* [Required work] Repeat only the lines below from the one containing "[slider] (1280, 1367)" through the one containing "[Next page] (2520, 701)", inclusive, exactly as written.

### Record set ###

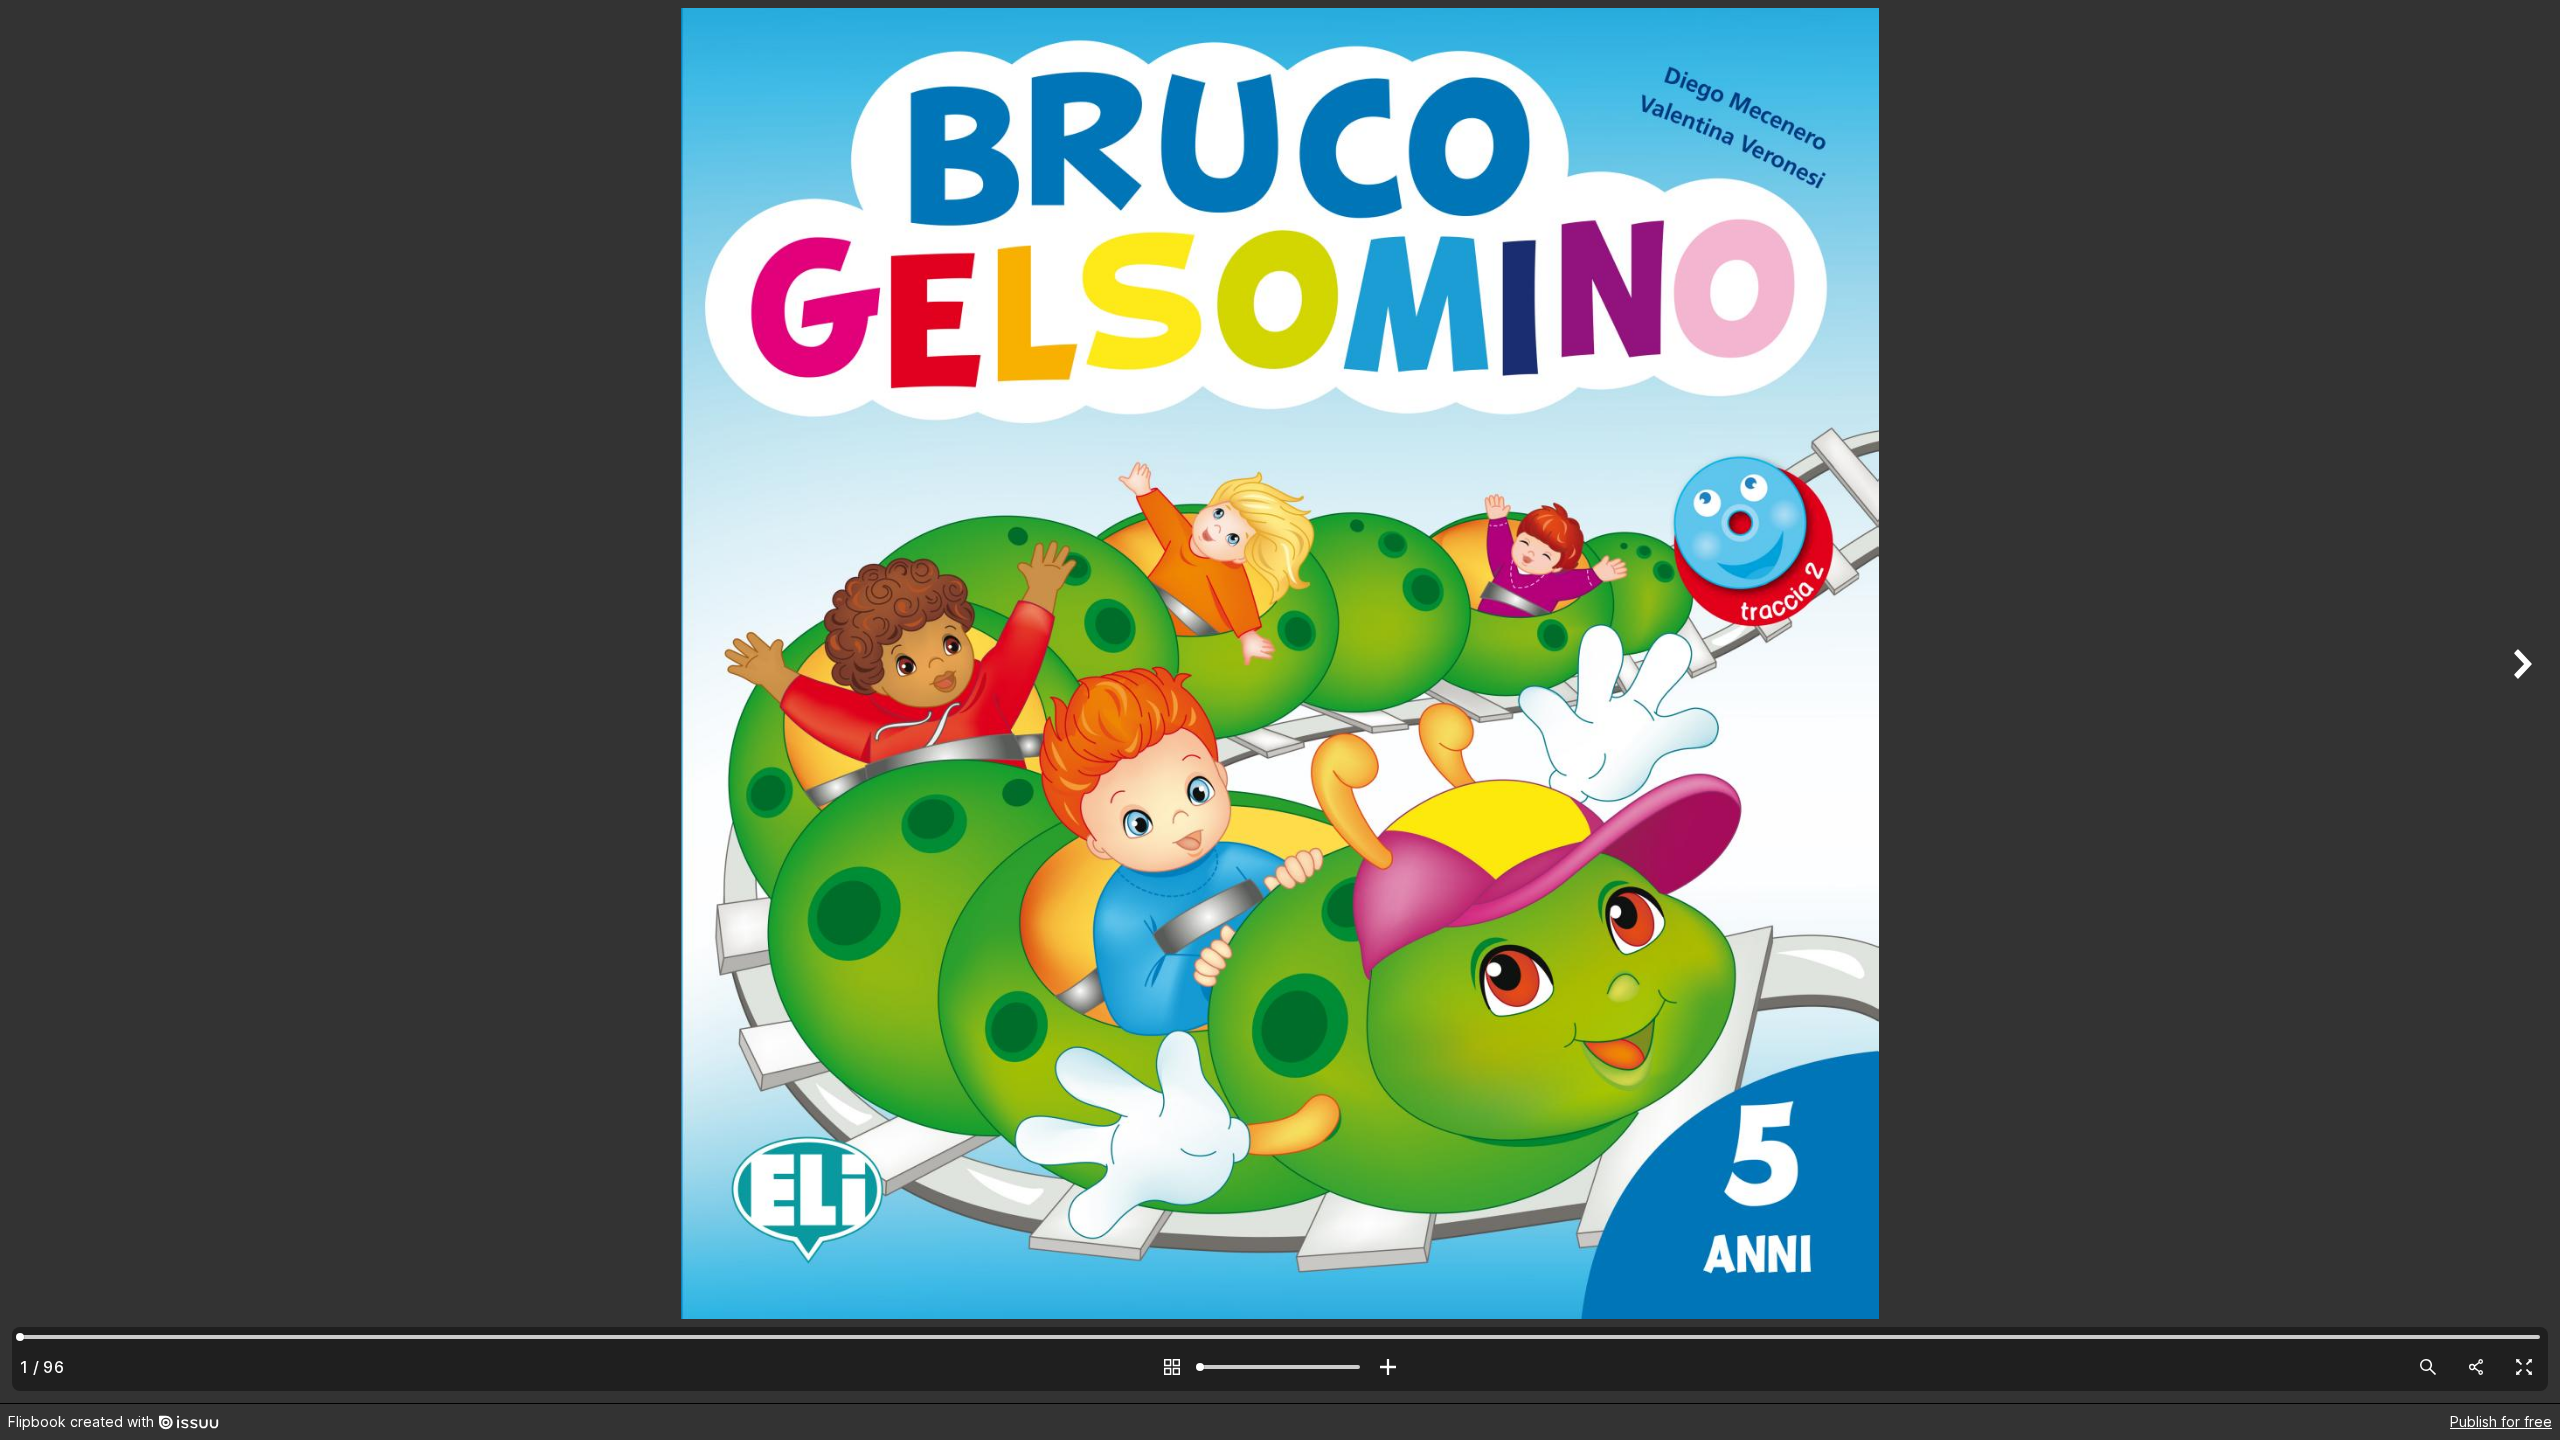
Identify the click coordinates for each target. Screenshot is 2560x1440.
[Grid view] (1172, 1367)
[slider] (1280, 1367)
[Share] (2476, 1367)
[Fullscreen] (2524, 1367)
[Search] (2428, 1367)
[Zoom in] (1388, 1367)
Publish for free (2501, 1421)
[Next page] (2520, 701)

###
### Record set ###

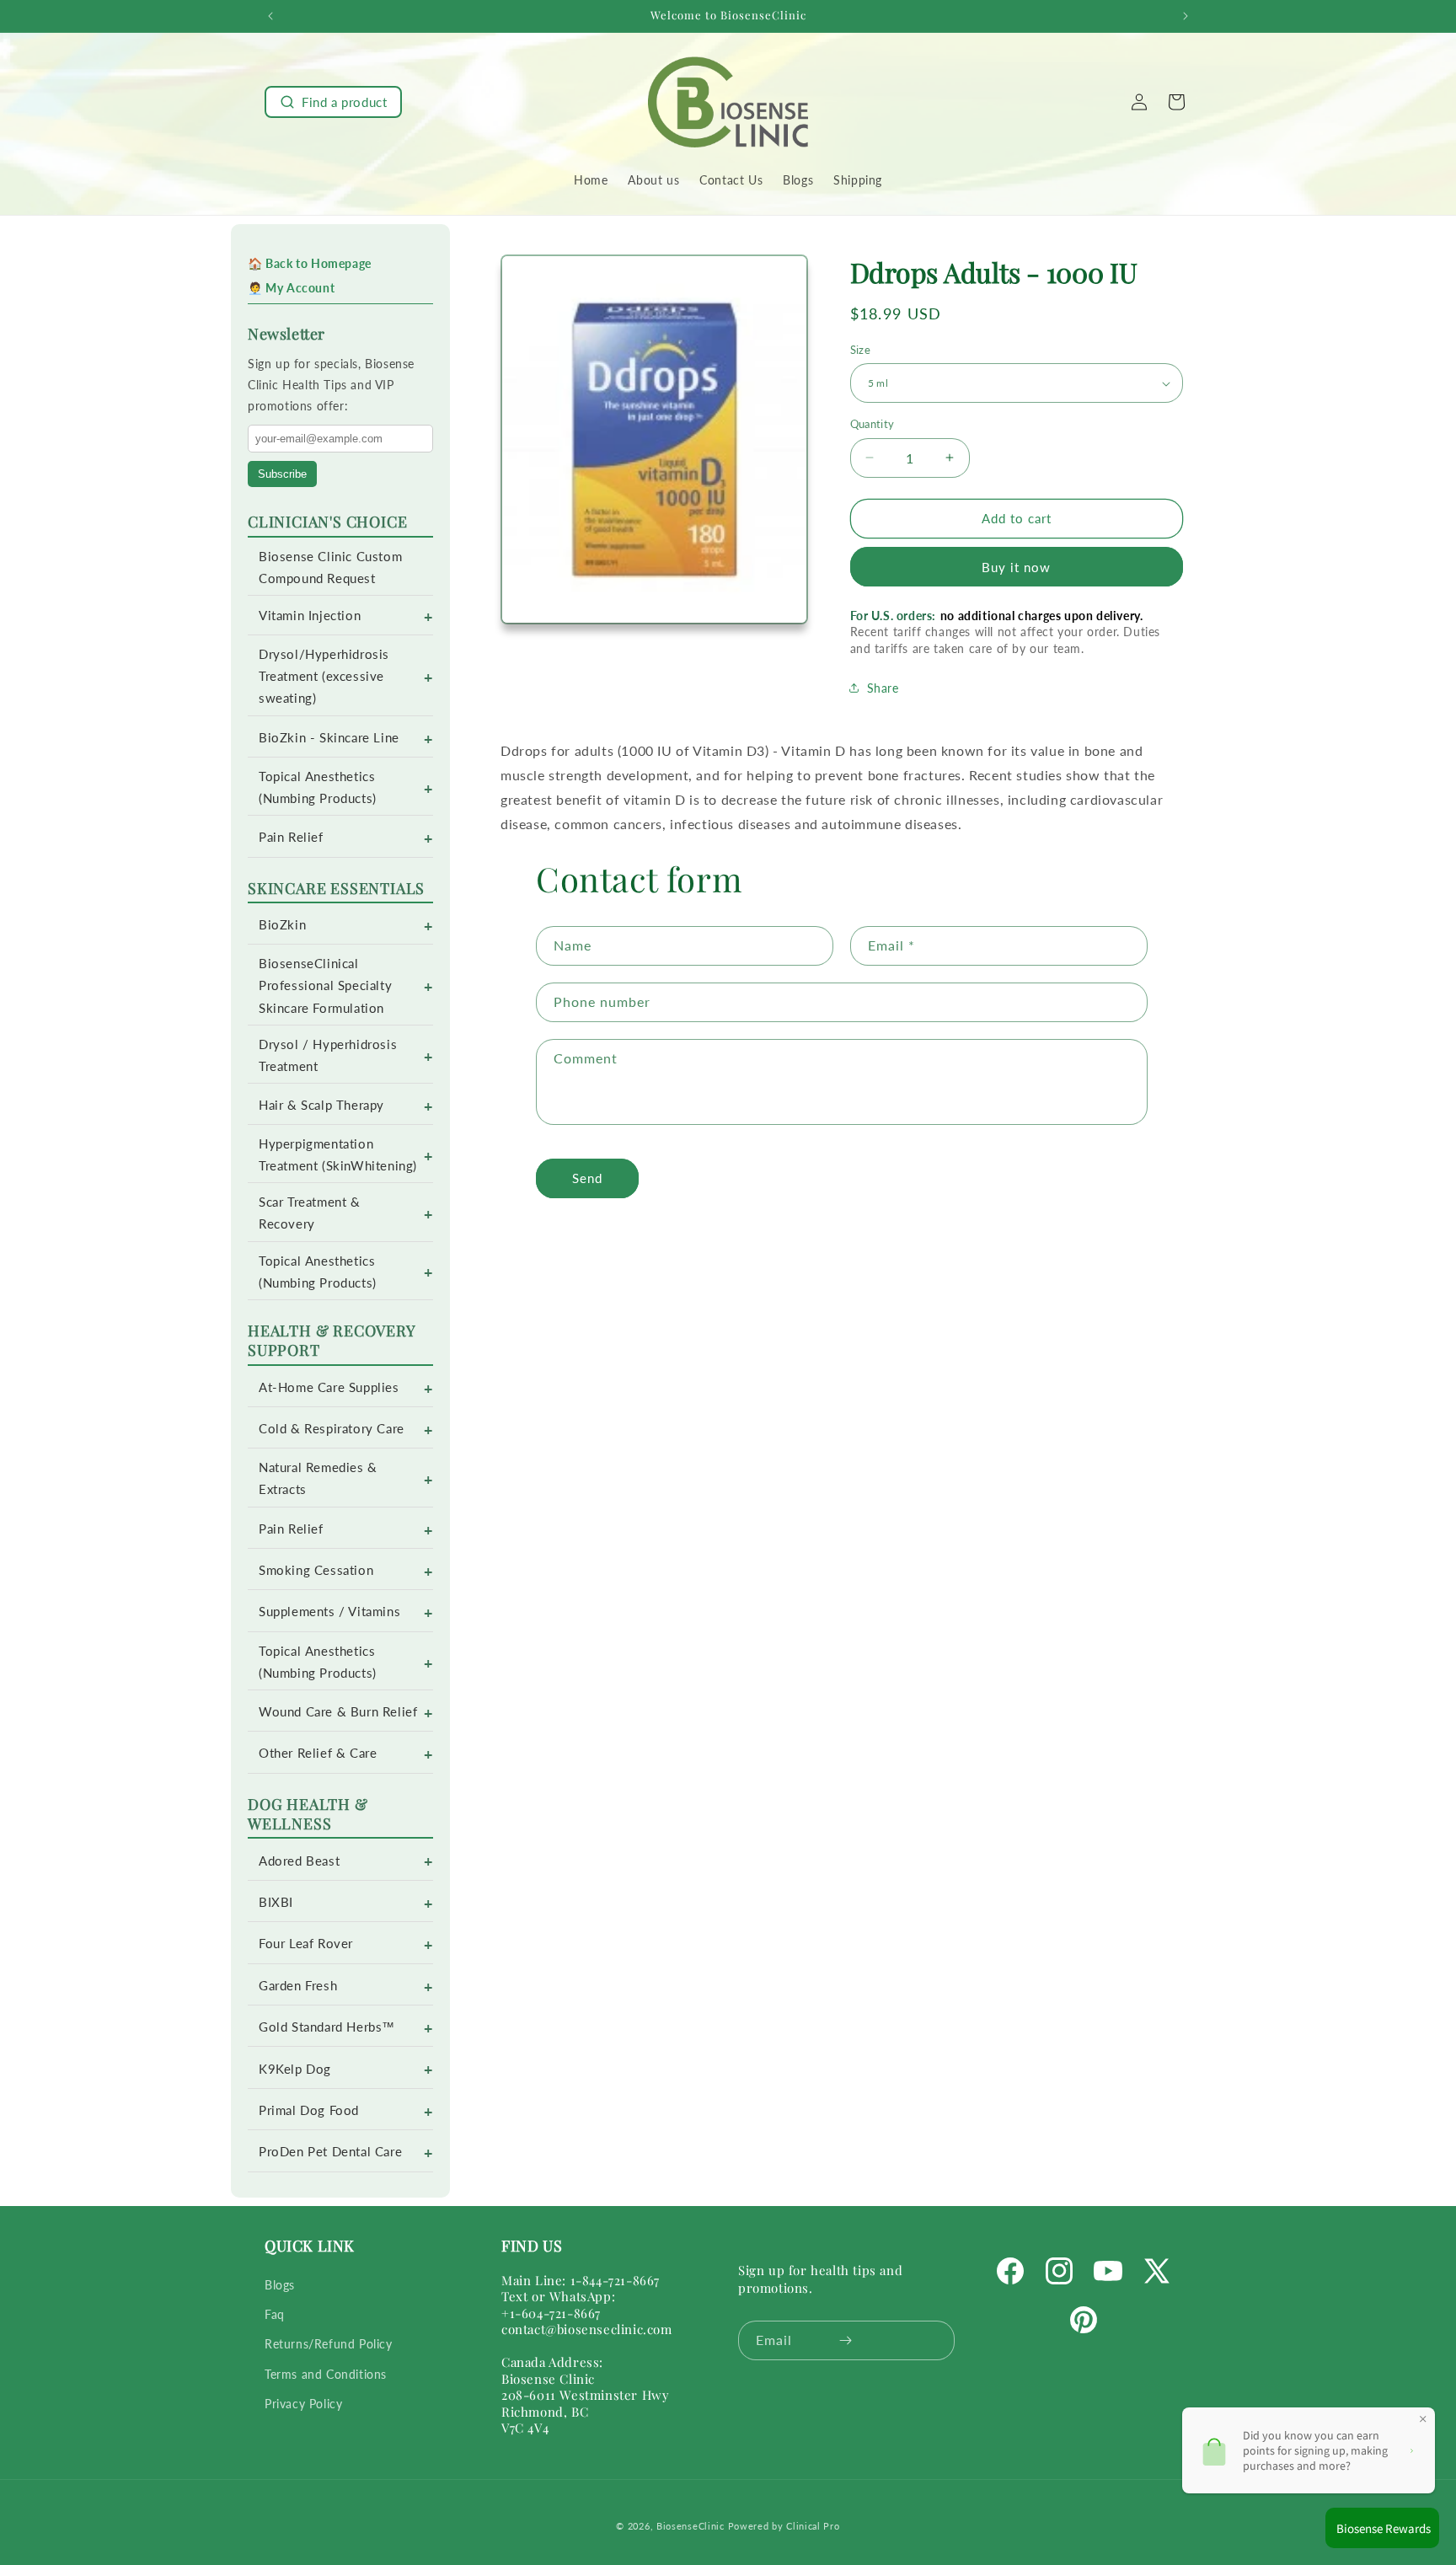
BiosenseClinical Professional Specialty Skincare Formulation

###

* [Solution for this problem]
[slider] (1280, 1367)
[Share] (2476, 1367)
[Fullscreen] (2524, 1367)
[Search] (2428, 1367)
[Zoom in] (1388, 1367)
Publish for free (2501, 1421)
[Next page] (2520, 701)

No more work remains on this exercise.